The American Legacy Foundation has been using “reality advertising” in its anti-smoking campaigns targeted to young people for years, with mixed reviews from the marketing community for tactics that are occasionally heavyhanded.  But, its 2009 campaign featuring new TV spots takes the reality up a notch. What’s more, it moves away from the health messages typical of many anti-smoking campaigns.  Instead, it uses the backdrop of today’s tough job market to highlight another aspect of big tobacco that might resonate with the younger set –  the industry’s reputation for lies and obfuscations.  The results are pretty powerful.

The TV spots are based on actual videos taken in interviews with real job candidates. Though they don’t realize it, the job seekers are about to be ‘punk’d’.  They think they’re interviewing for an executive-level position in New York, but they’re actually being questioned by an actor posing as a recruiter, with their reactions captured by a hidden camera.

In the spot titled “PR,” the interviewer asks the candidate if he ever had to spin bad news about a company.  The candidate mentions some relevant experience, whereupon the interviewer asks how he’d handle a magazine article claiming his company’s product could potentially kill a billion people during this century. (How’s that for a litmus test of creative positioning skills?) The poor guy’s response, of course, is astonishment.  In other spots, the pseudo recruiter asks the candidate if he feels changing the name of a company is a reasonable way to avoid negative PR, while another warns that the candidate might have to plead the fifth amendment in her new position. Each spot ends with the question: “Do you have what it takes to be a tobacco executive?”

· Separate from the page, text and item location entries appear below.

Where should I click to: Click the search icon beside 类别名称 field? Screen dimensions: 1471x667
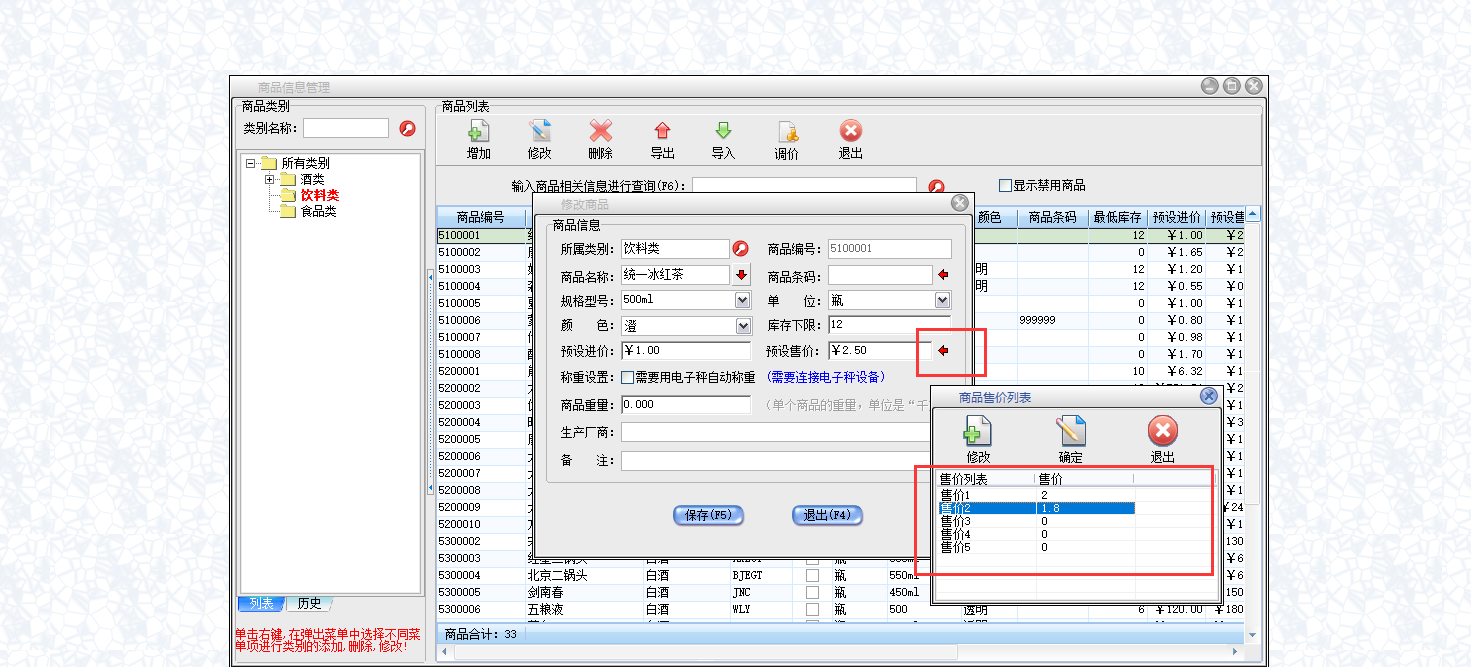[x=407, y=128]
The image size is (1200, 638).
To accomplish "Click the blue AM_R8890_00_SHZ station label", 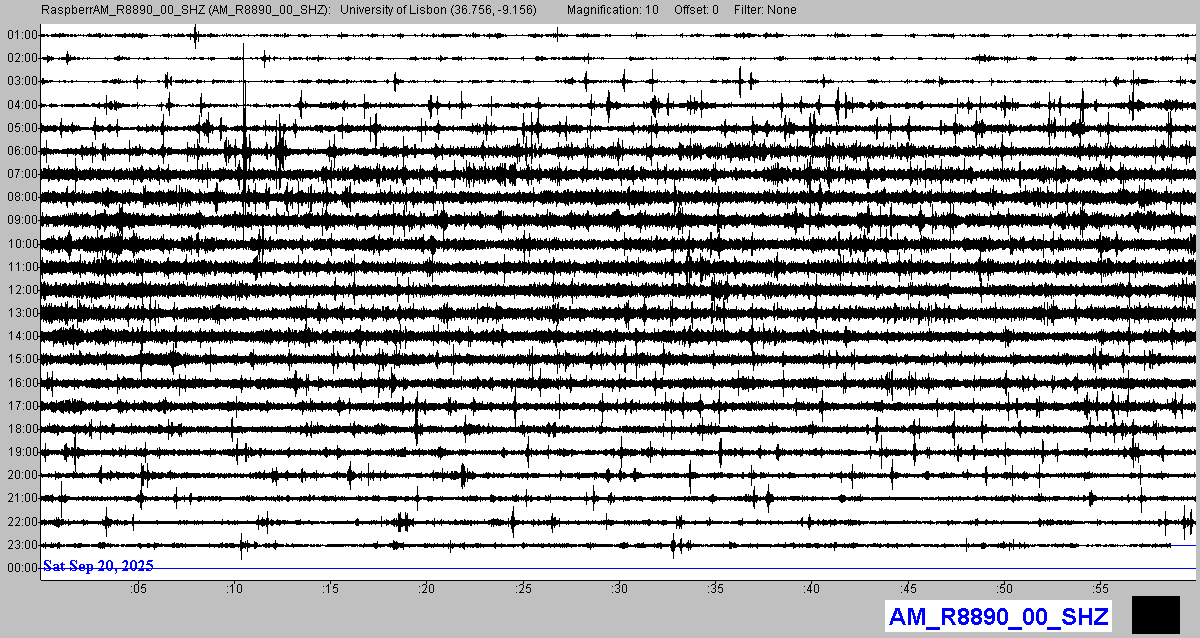I will (998, 616).
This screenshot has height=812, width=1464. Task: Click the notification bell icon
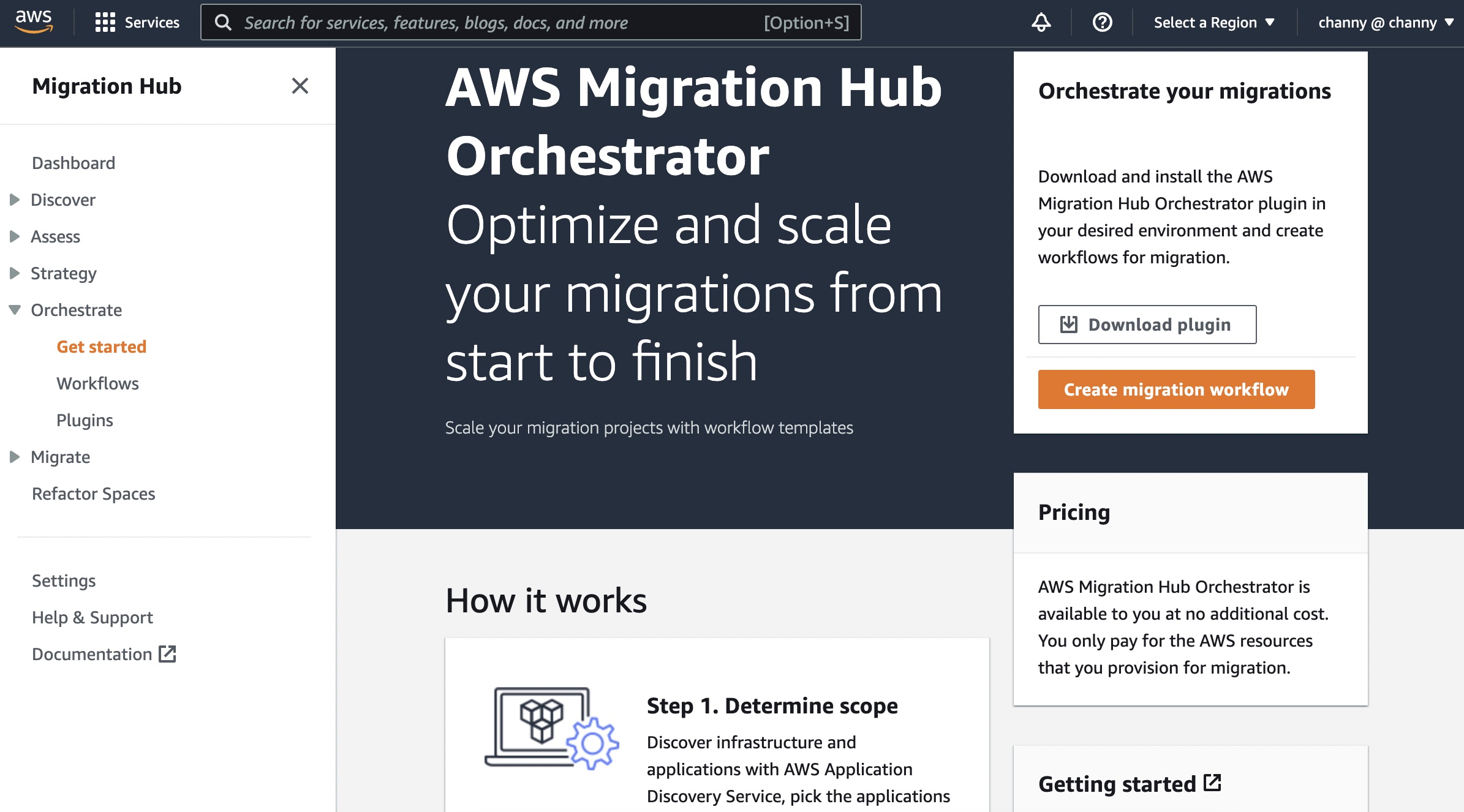(x=1041, y=22)
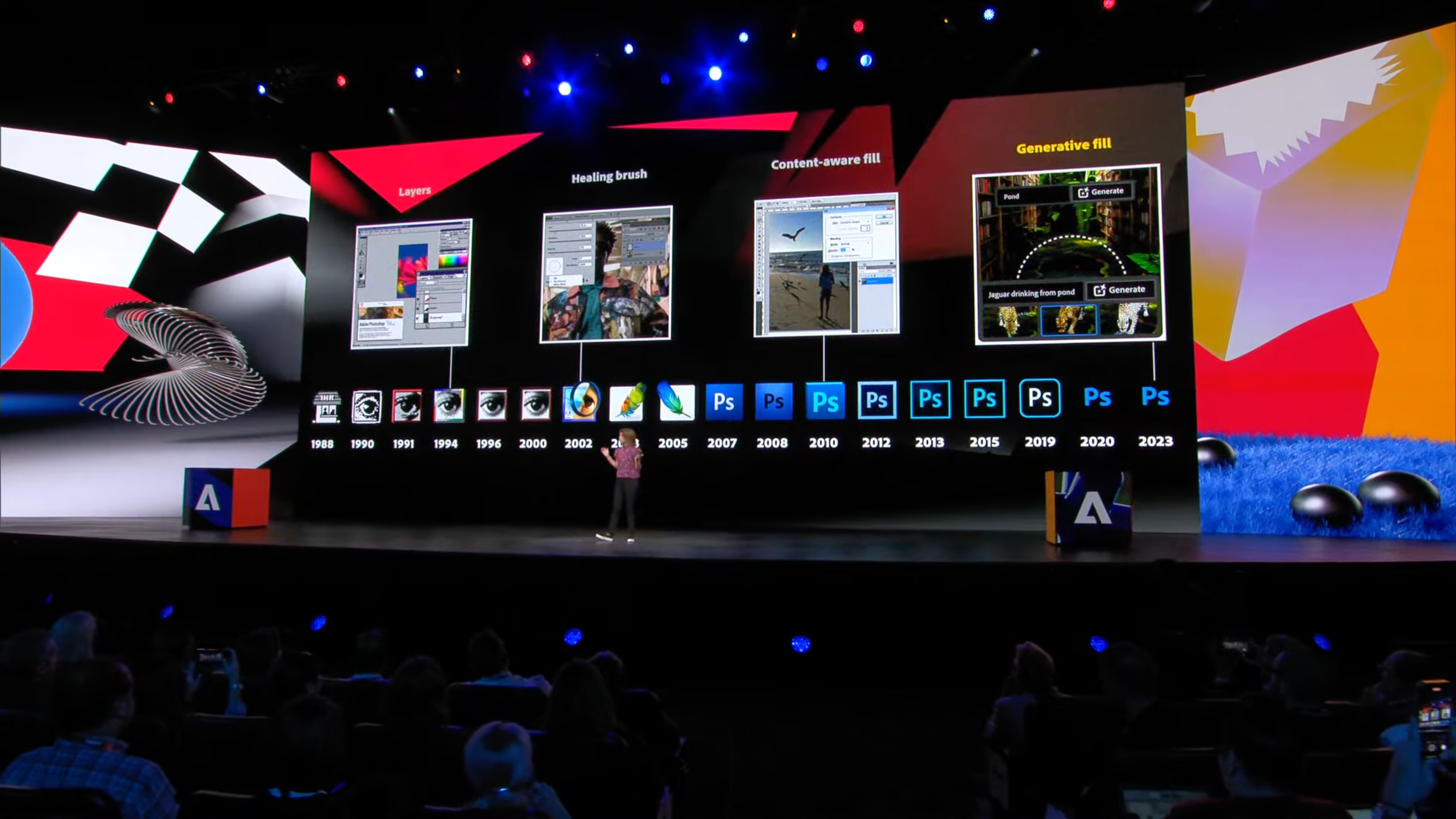Select the colorful feather Photoshop icon
This screenshot has width=1456, height=819.
click(x=627, y=402)
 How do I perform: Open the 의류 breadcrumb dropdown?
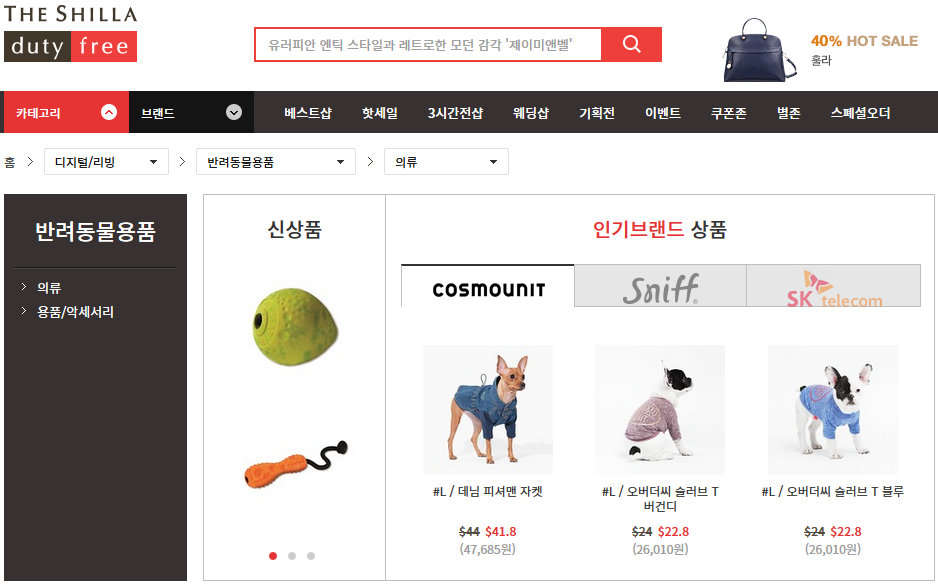pyautogui.click(x=446, y=161)
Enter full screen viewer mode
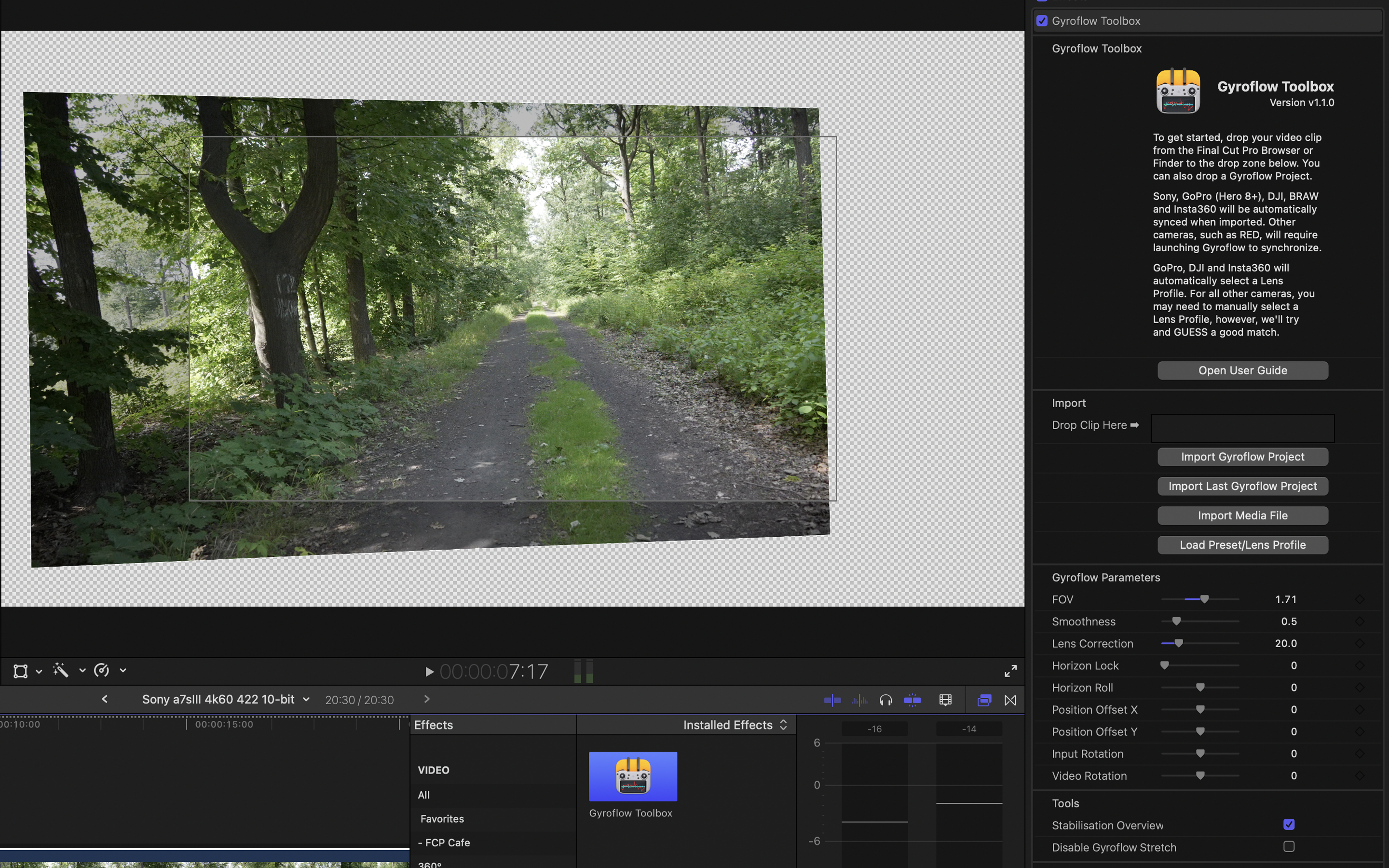 (x=1010, y=670)
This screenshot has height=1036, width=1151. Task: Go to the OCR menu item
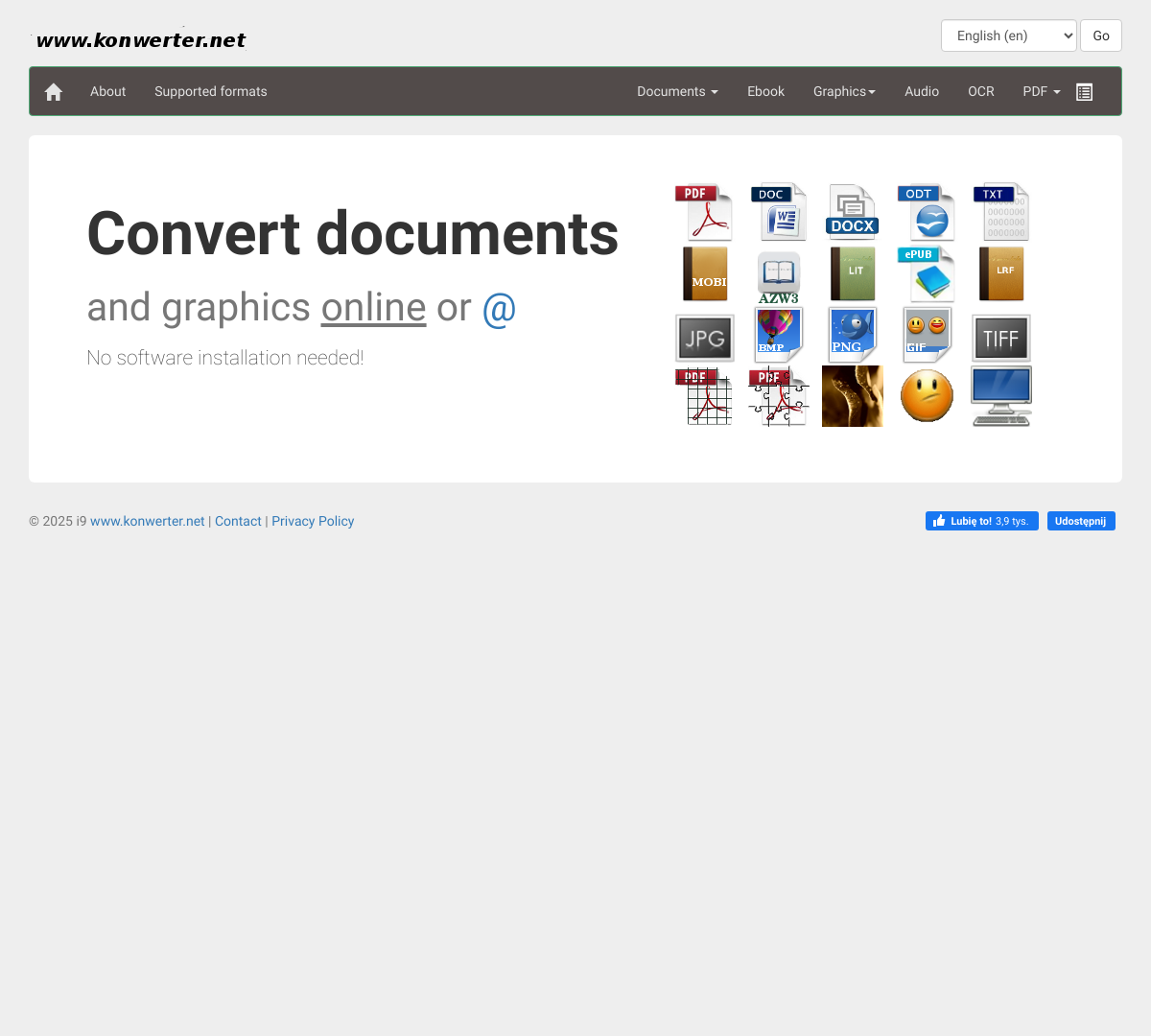point(980,92)
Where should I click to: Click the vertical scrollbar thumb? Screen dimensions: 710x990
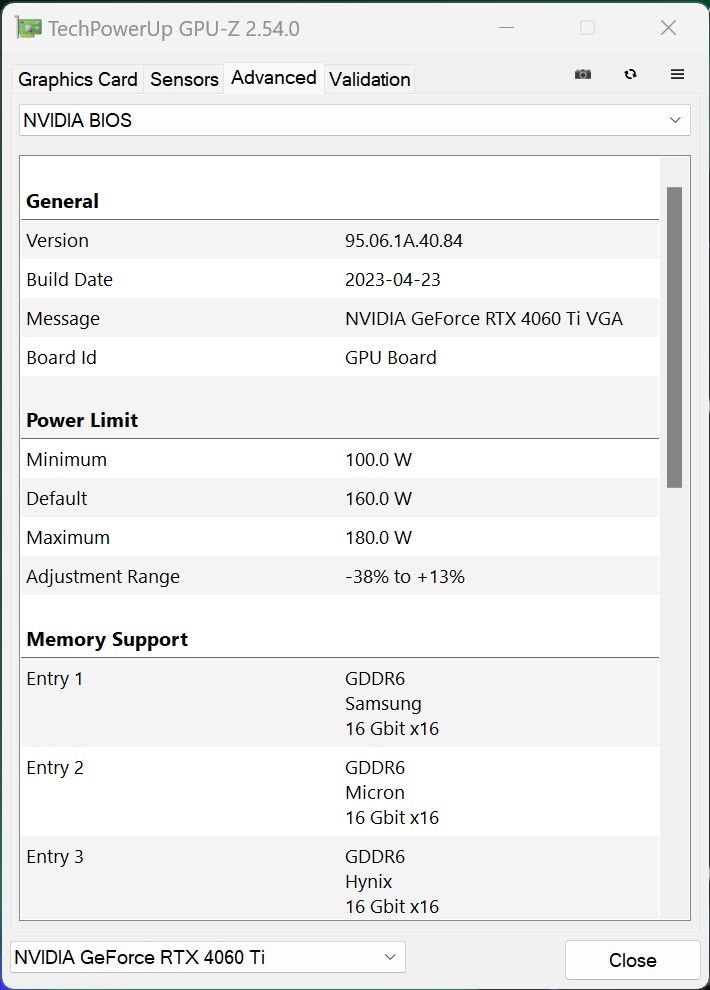click(674, 337)
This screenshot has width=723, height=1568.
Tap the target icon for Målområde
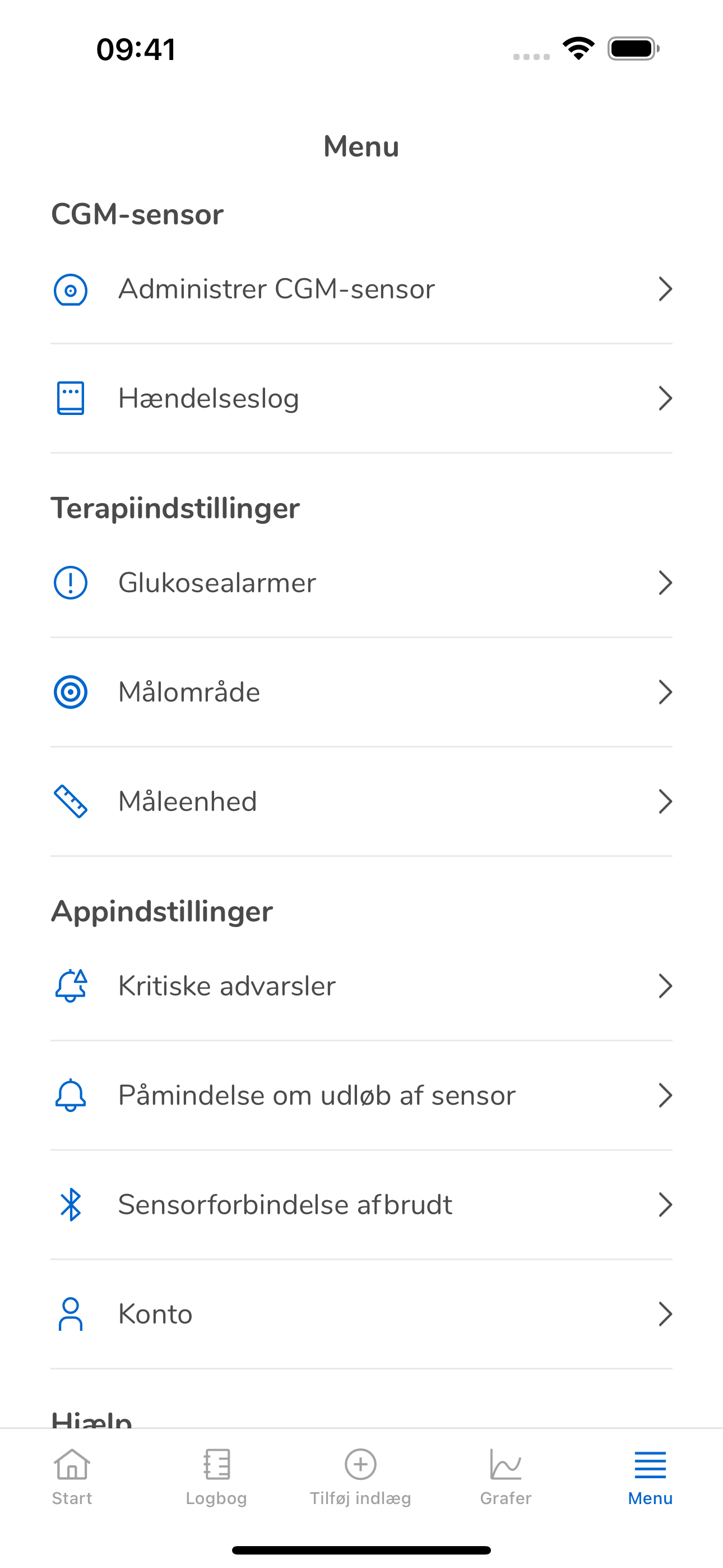point(71,692)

The Foundation, which has said it faces funding challenges, is also using social media to promote its message. A website will be set up as a pseudo recruiting site, and social networking sites like MySpace, Facebook, Bebo, Hi-5 and imeem will carry the creative, and a YouTube channel will feature behind-the-scenes footage and outtakes.  There are also a few viral tools like poll widgets, and PR team will even pitch outlets in a resume and cover letter format to underscore the recruiting theme of the campaign. It’s a nice innovation to a long-running message, and I only hope that it hits home.